Copy the lines starting at the one containing "Image resolution: width=693" and ending at the one containing "pos(506,227)", replacing "input field" with "text box" and leaving everything else unchanged. Omit the pictures from your answer.

__SUPPLIED ENTRIES__.
________________________

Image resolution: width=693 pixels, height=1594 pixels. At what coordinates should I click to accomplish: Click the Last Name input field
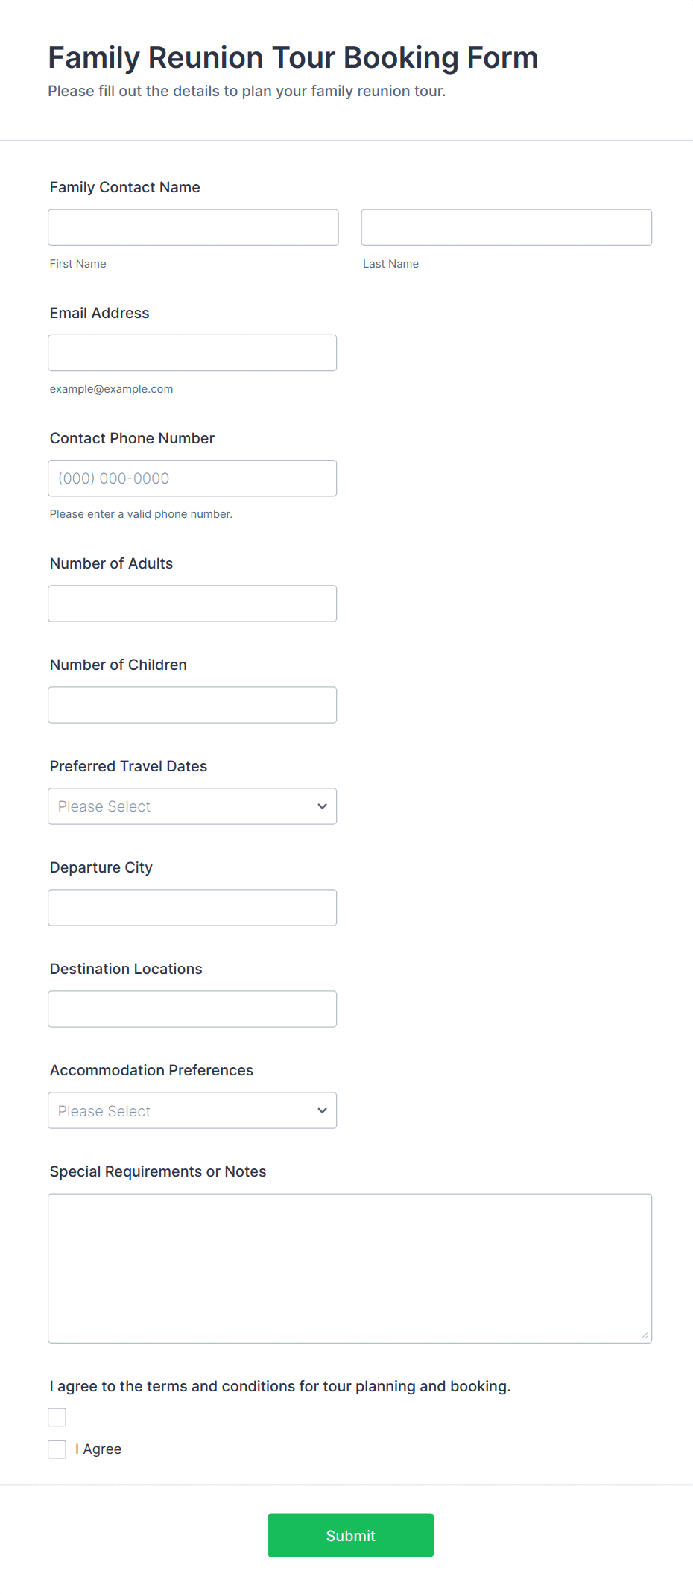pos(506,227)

________________________

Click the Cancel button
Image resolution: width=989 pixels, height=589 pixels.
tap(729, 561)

________________________

__OUTPUT BELOW__.
Image resolution: width=693 pixels, height=1594 pixels. At what coordinates should I click to accomplish: Click the Last Name text box
pos(506,227)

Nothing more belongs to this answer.